Before designing a new plant or making changes to an existing one, it is important to understand which codes, standards and regulations apply.
Q: What rules and regulations affect the storage, handling and use of hazardous chemicals on-site?
Owners of plants that store and use hazardous materials face a maze of regulatory and legal requirements, and often turn to professionals for help.

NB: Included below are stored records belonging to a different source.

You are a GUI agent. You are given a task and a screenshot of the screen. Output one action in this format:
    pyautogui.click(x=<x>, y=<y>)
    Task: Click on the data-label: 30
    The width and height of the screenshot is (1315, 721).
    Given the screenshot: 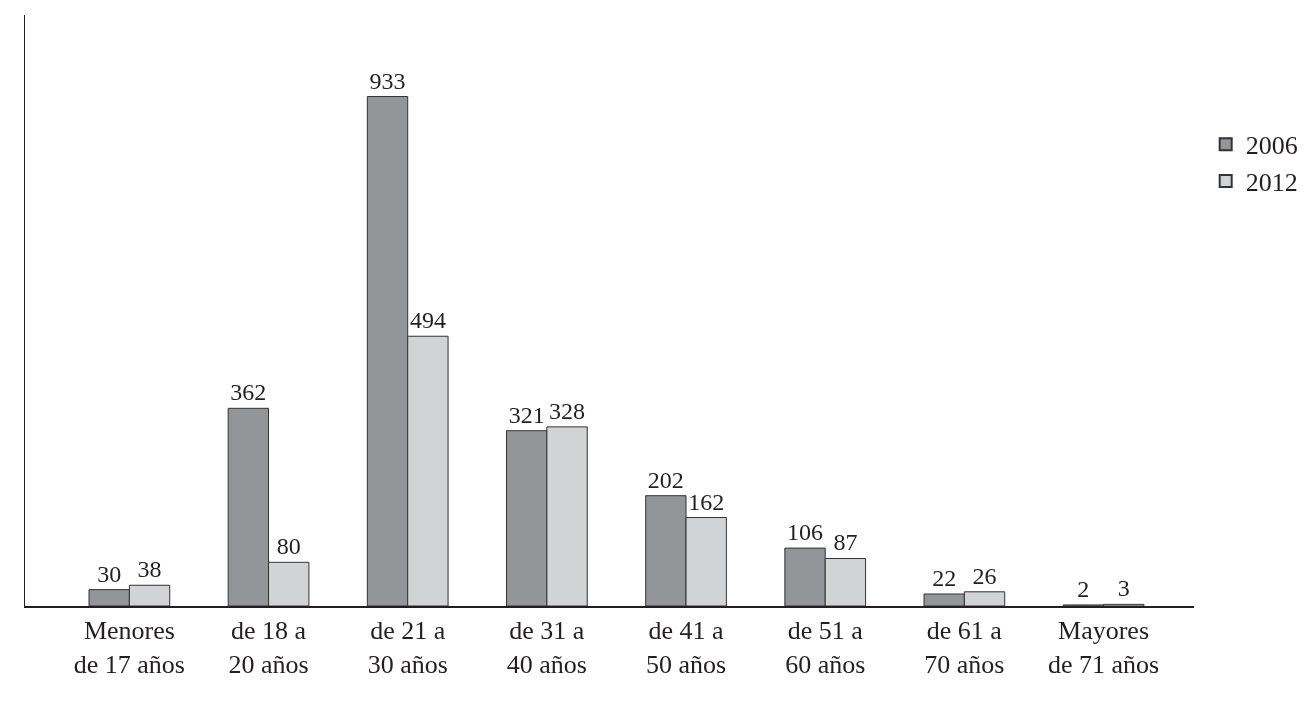 What is the action you would take?
    pyautogui.click(x=110, y=574)
    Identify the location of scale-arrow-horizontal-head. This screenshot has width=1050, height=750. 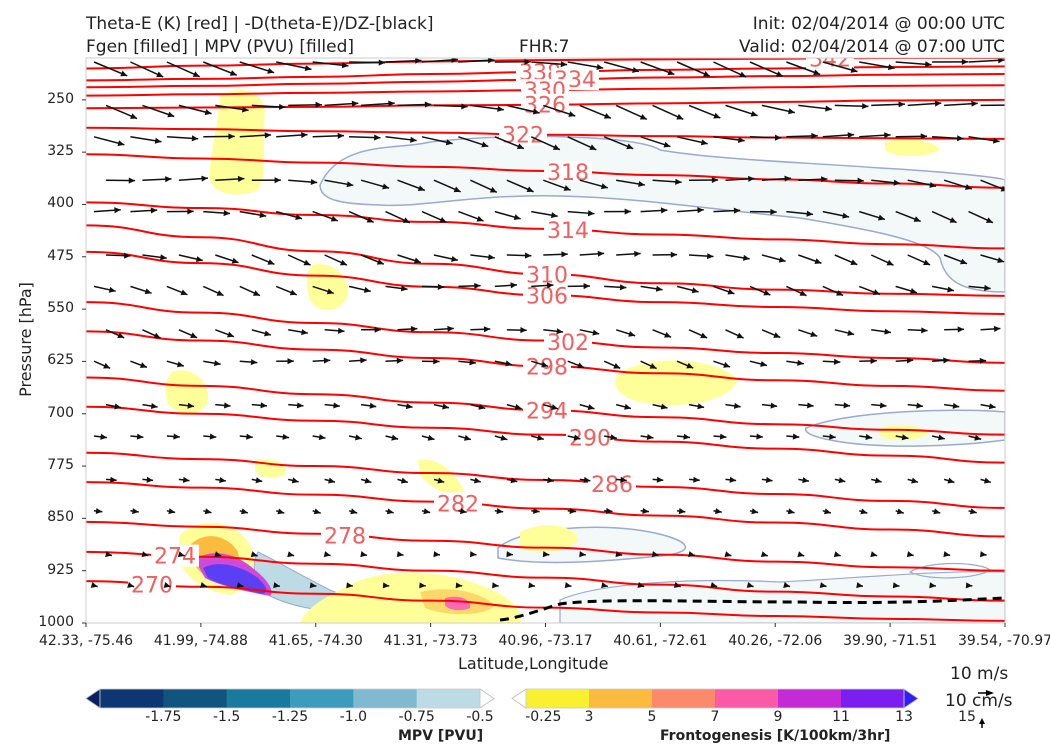
(990, 693).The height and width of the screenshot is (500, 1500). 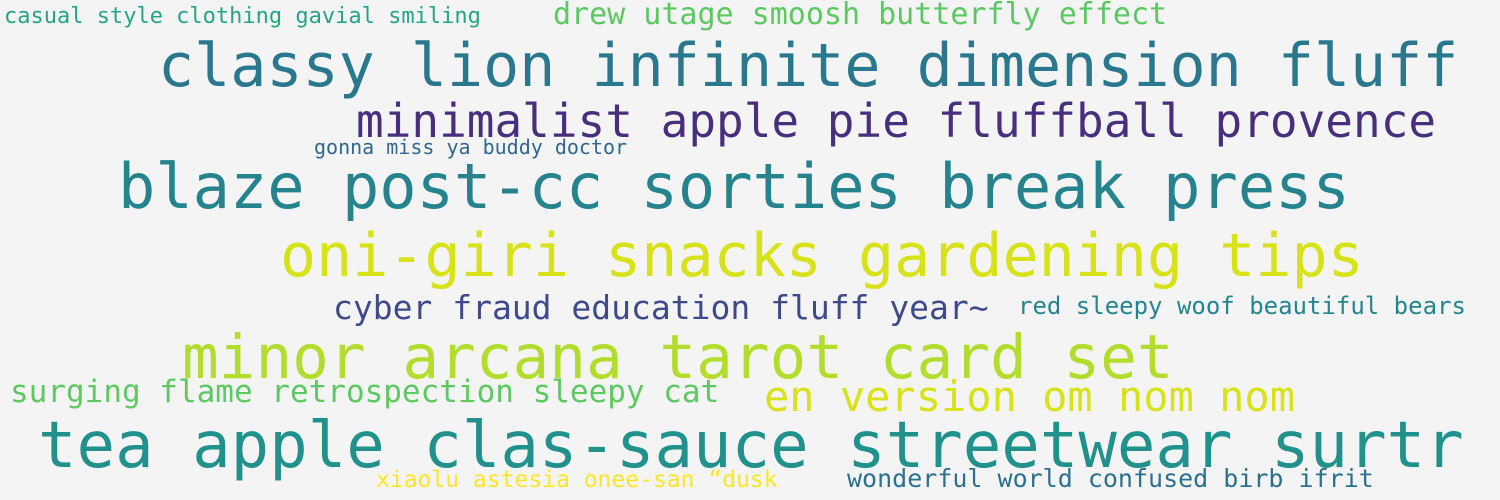 What do you see at coordinates (1242, 306) in the screenshot?
I see `phrase-red-sleepy-woof: red sleepy woof beautiful bears` at bounding box center [1242, 306].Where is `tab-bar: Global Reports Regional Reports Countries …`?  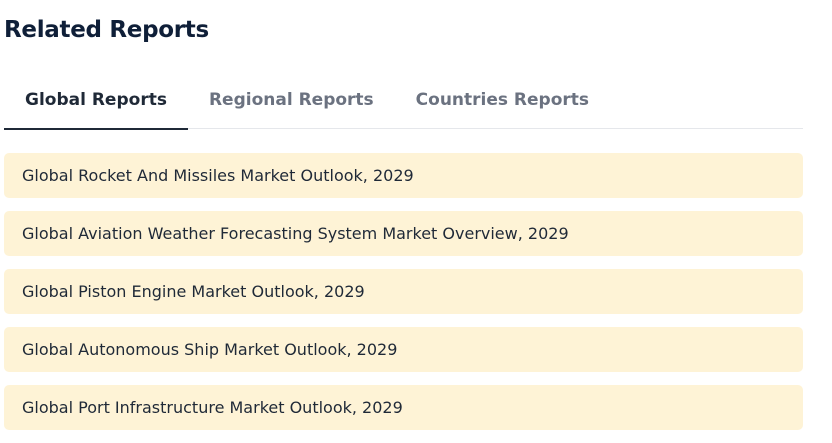 tab-bar: Global Reports Regional Reports Countries … is located at coordinates (404, 104).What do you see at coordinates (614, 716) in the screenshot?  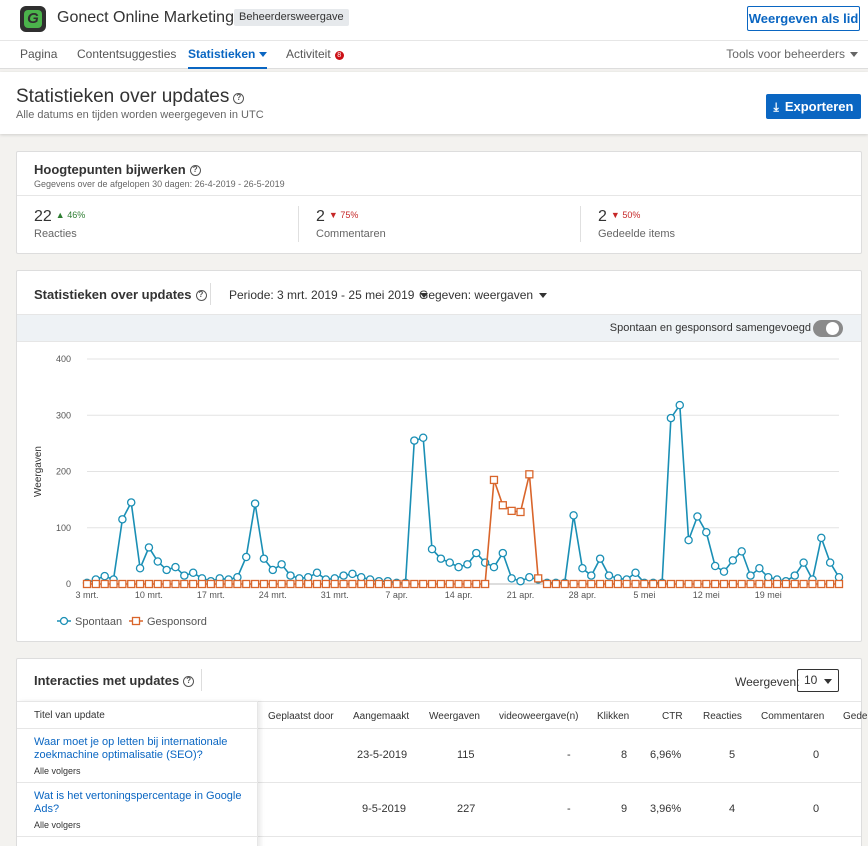 I see `column-header: Klikken` at bounding box center [614, 716].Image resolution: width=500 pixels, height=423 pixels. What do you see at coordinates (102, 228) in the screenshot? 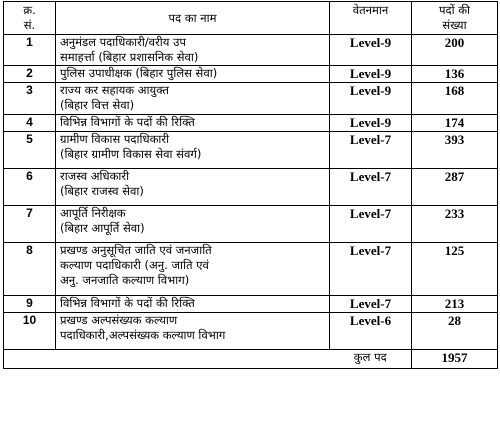
I see `post-name-line: (बिहार आपूर्ति सेवा)` at bounding box center [102, 228].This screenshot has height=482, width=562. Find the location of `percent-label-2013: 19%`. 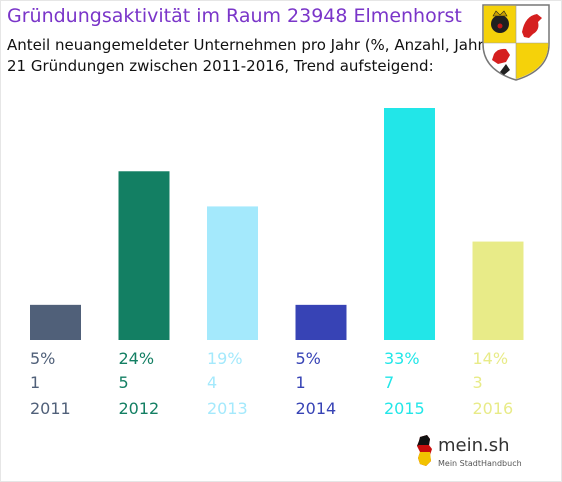

percent-label-2013: 19% is located at coordinates (225, 358).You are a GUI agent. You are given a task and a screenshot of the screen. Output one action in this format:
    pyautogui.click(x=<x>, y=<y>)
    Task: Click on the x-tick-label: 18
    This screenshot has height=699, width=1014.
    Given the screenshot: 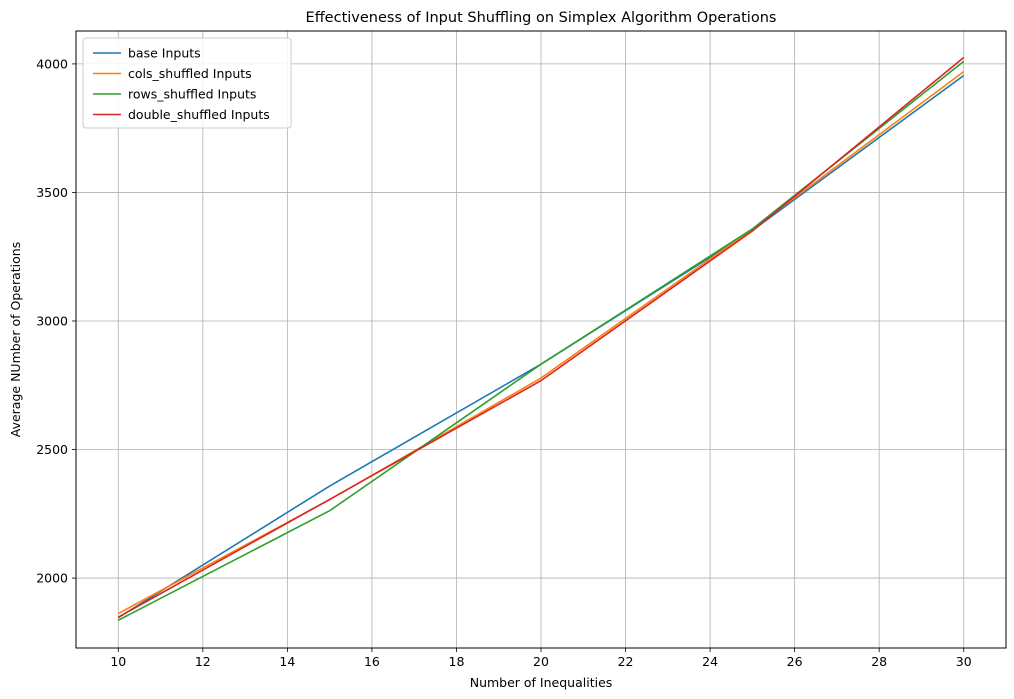 What is the action you would take?
    pyautogui.click(x=457, y=662)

Before designing a new plant or making changes to an existing one, it is important to understand which codes, standards and regulations apply. Experienced designers understand — or know how to determine — both the intent of codes and any actions required for compliance.
The International Fire Code (IFC) includes requirements covering storage and use of corrosives, toxics, flammable and combustible materials, and other chemicals. State fire codes or National Fire Protection Association (NFPA) standards also may apply. It is important to determine which code (and which version of the code) is enforced by the authority having jurisdiction.
Experienced designers also understand that codes don't always agree. One example: The NFPA 400 lists liquefied ammonia gas as flammable, while the IFC specifically excludes the gas from its own definition of flammable. Other rules may apply, depending on chemicals and processes used and what political jurisdictions a project site resides in.
Among items included in codes, which protect workers, neighbors, and first responders, are automatic sprinkler systems; maximum allowable quantities of chemicals within a storage area; detached storage; minimum distances of hazards from other buildings, public streets and adjacent properties; and explosion controls.
Codes, standards and regulations evolve, based on new knowledge and through experience with on-site events. Such factors could lead to changes in storage requirements and application of existing requirements to a wider range of facilities.